The whole Easy Rawlins series is of course in part a history lesson of post-War Black America, and specifically the history of post-War Black Los Angeles. So with Bad Boy Brawly Brown, we're up to the early 1960's, with LA simmering and about ready to boil over in the Watts riots of '65. Easy, unable to resist an old friends' request to find his step-son (one Brawley Brown), is pulled into this pre-contagion world of political activism, extremist Direct Action and the attendant hypocrisy, surveillance and selling-out that inevitably seems to go hand in hand with such things. It's all pretty bleak and unforgiving. There's a lot of lost faith, a lot of idealism going down the drain, drowned by jealousy and greed. There's a lot of resigned fatalism, and not really much to take comfort from, except perhaps the strength of Easy Rawlins' convictions and love for his family and friends. And maybe this is what really matters.

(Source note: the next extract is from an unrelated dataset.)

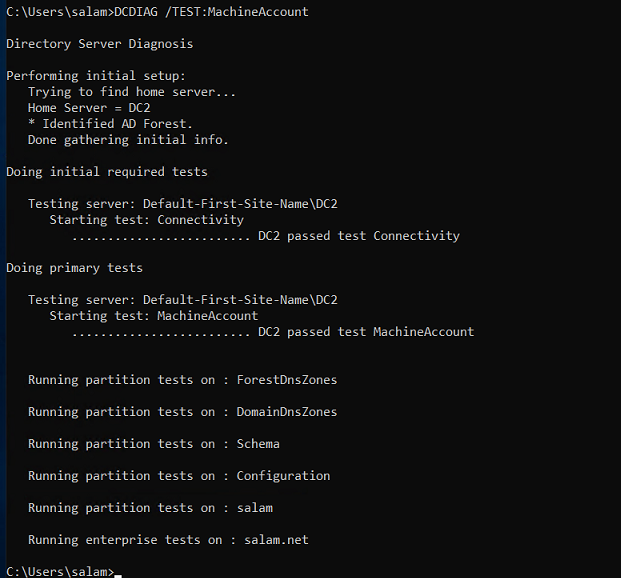Viewport: 621px width, 578px height.
Task: Click the 'Doing primary tests' line
Action: pyautogui.click(x=74, y=268)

To pull Jim Sallis back in though, I can't help but want to compare Mosley's Rawlins books with Sallis' Griffin series. Both are to a large extent 'about' the history of Black Post-War America, but regardless of how entertaining and readable Mosley's books are (and they most assuredly are), it's Sallis who really seems to have taken the whole concept to a new level. I guess it's to do with structure. Mosley is a traditional story-teller. There are beginnings, middles, endings. He packages up the history neatly into decades and lets one book deal with one era, just like Pelecanos and his Washington DC books. This is all fine and well, except really that's not how we understand, or experience history. Or even time. Instead, our experience, our knowledge of history is felt through myriad threads, all of which interweave around our present. There is ebb and flow, constant flux between past and present. It's this flow that Sallis expertly achieves in the Lew Griffin series; that Mosley doesn't really even begin to attempt to address in the Rawlins' books. Which isn't a criticism per-se, and Bad Boy Brawly Brown is still a damn fine novel, it's just that having read Sallis in the intervening years since my infatuation with the previous Mosley books, I'm left wanting that little bit more.
Also published recently by Serpents Tail is Fernando Pessoa's legendary The Book Of Disquiet. It's a book I'd heard a lot about in the past and always had on one of my lists of 'must investigate this'. It's also a book that I would no doubt have considered hugely important and influential if I'd read it when I was in my late teens or early twenties, but feel rather less enamoured with now. Which really is being more than a little unfair. I'm still enamoured with it. It still reads beautifully, and there are many, many lines of poetic existentialism that strike me as delightful Truths. It's just that such Truths don't seem quite as pertinent to the me of Now as no doubt they would have been to the me of Then. It all feels too wordy, a book staring too deeply at its own navel, and mistaking misty shadows for the Soul. And whilst that inner search is often illuminating and beautifully structured, I can't help but feel the urge to grab Pessoa by the lapels and shake him vigorously. Not that it would do much good of course, him being dead since 1935 and all.
The Book of Disquiet, being essentially a diary of Pessoa's time as assistant book-keeper in Lisbon's Rua Des Douradores, feels to me like Proust's Remembrance of Things Past; a grand Idea, but not really a very thrilling Reality. A 'masterpiece' it might well be, but it's also one of those things you end up filing away as 'Important' but in the end not really all that enjoyable.